By CATHLEEN F. CROWLEY, Staff writer
Albany (N.Y.) Times Union
Friday, February 5, 2010
The keynote speaker at an upcoming forum on health reform has two arrests to prove her devotion to her cause.
Dr. Carol Paris, a Maryland psychiatrist, was arrested at a U.S. Senate hearing in June after she stood up and asked senators to consider a single-payer system. Paris was arrested again a week ago while trying to deliver a letter to President Barrack Obama.
“We have to get this message to the President and it’s worth it to stand our ground,” Paris said in a telephone interview.
Paris is speaking Sunday at an event titled “Can We Survive Health Care ‘Reform,” sponsored by the Capital District Alliance for Universal Healthcare and local groups that support a single-payer health system. The event will be held from 2 to 4:30 p.m. at the Unitarian Universalist Society of Albany, 405 Washington Ave. Rep. Paul Tonko, an Amsterdam Democrat, is also scheduled to appear.
Under a single-payer system, the government reimburses doctors and hospitals for medical services. But the option has been not been part of the health reform debate in Washington, D.C.

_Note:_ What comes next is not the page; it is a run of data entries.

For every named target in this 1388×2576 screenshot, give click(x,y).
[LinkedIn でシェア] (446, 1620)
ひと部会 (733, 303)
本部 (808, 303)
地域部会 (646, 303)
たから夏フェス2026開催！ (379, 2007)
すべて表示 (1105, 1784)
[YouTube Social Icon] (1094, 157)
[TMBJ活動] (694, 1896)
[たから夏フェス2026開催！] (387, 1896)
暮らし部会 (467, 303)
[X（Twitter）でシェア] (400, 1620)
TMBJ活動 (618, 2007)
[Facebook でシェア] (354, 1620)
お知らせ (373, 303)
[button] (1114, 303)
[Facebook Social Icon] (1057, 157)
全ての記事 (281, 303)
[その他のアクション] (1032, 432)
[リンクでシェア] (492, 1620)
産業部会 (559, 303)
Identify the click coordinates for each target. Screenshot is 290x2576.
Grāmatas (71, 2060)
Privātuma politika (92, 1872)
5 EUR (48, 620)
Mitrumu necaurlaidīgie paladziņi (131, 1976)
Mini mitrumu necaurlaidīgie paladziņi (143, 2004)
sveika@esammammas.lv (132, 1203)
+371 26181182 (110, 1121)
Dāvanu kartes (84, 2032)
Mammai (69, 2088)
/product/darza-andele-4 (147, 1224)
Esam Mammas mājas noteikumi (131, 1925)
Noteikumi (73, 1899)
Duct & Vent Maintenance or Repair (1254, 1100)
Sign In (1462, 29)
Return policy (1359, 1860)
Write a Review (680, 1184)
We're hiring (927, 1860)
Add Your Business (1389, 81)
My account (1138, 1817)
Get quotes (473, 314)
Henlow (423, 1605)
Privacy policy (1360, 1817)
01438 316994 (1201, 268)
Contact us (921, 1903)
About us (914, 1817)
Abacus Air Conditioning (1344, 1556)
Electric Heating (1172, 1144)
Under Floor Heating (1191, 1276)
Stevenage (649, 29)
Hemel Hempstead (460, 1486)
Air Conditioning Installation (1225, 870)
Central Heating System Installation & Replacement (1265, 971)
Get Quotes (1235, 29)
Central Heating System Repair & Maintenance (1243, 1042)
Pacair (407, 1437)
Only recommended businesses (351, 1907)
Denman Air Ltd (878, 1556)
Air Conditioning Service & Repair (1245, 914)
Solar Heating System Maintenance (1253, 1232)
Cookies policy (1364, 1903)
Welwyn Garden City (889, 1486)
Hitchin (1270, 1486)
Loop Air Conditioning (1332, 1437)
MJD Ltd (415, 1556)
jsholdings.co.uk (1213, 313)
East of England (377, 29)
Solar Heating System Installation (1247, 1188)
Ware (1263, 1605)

“People are frustrated and bullied by their insurance companies,” Paris said. “I spend more time figuring out how to work around an insurance company and a pharmaceutical benefits package — trying to get my patients the medicine they need and not have them go broke when their co-pays and deductibles keep going up and their coverage keeps going down.”
Paris was arrested in June at a hearing chaired by Sen. Max Baucus, D-Mont. She and other protesters spread out through the audience and stood up at different times and said, “I interrupt this so-called public hearing to bring you the following unpaid political announcement: Put single payer on the table.”
Her more recent arrest was outside a Baltimore hotel where Obama was speaking. Paris said her colleague, Dr. Margaret Flowers, had written a letter in response to Obama’s State of the Union speech where he challenged anyone to show him a better health reform plan. “Let me know,” he said. “I’m eager to see it.”
Paris believes single payer is a better alternative and wanted to let Obama in on it. Flowers had tried to deliver the letter by hand at the White House, but the guards would not take it. So the pair took their battle to the Baltimore hotel where they believed Obama’s motorcade would pass. Hotel security told them to move, but they wouldn’t. The Secret Service came out but refused to deliver their letter to the President, Paris said.
The whole exchange was polite on both sides, she said, but they wouldn’t budge so they were arrested.
Single payer “is still being completely ignored,” Paris said. “By ignoring it from the get go and trying to convince people that the public option was a first step, we have seen how that has devolved over time and now the legislation is stalled simply as a virtue of the fact that it is ineffective.”